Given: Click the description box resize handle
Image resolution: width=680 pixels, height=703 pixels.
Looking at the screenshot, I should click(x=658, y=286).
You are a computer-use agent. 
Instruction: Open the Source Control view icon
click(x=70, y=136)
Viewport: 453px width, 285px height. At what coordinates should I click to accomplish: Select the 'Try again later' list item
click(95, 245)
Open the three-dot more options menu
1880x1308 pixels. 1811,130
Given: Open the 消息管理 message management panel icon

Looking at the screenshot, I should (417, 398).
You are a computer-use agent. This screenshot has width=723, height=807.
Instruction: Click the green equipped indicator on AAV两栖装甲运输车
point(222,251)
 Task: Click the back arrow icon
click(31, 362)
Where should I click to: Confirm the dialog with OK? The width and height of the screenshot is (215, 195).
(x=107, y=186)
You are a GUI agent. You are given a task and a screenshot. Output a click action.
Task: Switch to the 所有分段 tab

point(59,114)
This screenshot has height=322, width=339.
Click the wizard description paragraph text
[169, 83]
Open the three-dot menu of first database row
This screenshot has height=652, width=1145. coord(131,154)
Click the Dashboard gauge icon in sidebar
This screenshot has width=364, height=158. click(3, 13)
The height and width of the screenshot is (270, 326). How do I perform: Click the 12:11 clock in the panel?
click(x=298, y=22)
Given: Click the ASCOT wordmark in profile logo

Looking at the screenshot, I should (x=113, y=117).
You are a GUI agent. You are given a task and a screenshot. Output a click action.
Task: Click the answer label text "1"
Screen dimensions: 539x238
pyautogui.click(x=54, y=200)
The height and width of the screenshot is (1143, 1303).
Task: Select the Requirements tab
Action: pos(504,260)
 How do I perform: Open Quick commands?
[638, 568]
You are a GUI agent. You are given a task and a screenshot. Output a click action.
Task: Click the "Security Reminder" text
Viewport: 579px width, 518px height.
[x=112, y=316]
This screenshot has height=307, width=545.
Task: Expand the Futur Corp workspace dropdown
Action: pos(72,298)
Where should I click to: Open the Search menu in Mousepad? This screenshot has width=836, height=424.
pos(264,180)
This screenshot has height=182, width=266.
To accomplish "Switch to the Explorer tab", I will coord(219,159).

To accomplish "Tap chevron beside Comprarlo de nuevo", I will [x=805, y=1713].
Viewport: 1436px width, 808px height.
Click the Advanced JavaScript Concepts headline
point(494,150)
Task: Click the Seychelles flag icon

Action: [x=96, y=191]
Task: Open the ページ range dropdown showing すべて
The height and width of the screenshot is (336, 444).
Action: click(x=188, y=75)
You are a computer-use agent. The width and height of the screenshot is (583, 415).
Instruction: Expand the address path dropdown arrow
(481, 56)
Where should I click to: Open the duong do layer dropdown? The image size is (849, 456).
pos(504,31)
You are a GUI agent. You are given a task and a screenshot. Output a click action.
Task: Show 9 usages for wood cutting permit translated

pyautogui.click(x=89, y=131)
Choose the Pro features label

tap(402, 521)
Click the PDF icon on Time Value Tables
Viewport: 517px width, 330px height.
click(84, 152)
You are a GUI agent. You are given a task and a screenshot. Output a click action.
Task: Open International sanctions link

+ + + + + + +

**Problem description:** Could you render the listing as a numbered list, from the line containing "Viewport: 1436px width, 808px height." through the end of the listing, both ends included and blank lines left out?

**Answer to the exercise:**
1. Viewport: 1436px width, 808px height.
2. Click the Advanced JavaScript Concepts headline
3. point(494,150)
4. Task: Click the Seychelles flag icon
5. Action: [x=96, y=191]
6. Task: Open the ページ range dropdown showing すべて
7. The height and width of the screenshot is (336, 444).
8. Action: click(x=188, y=75)
9. You are a computer-use agent. The width and height of the screenshot is (583, 415).
10. Instruction: Expand the address path dropdown arrow
11. (481, 56)
12. Where should I click to: Open the duong do layer dropdown? The image size is (849, 456).
13. pos(504,31)
14. You are a GUI agent. You are given a task and a screenshot. Output a click action.
15. Task: Show 9 usages for wood cutting permit translated
16. pyautogui.click(x=89, y=131)
17. Choose the Pro features label
18. tap(402, 521)
19. Click the PDF icon on Time Value Tables
20. Viewport: 517px width, 330px height.
21. click(84, 152)
22. You are a GUI agent. You are given a task and a screenshot. Output a click action.
23. Task: Open International sanctions link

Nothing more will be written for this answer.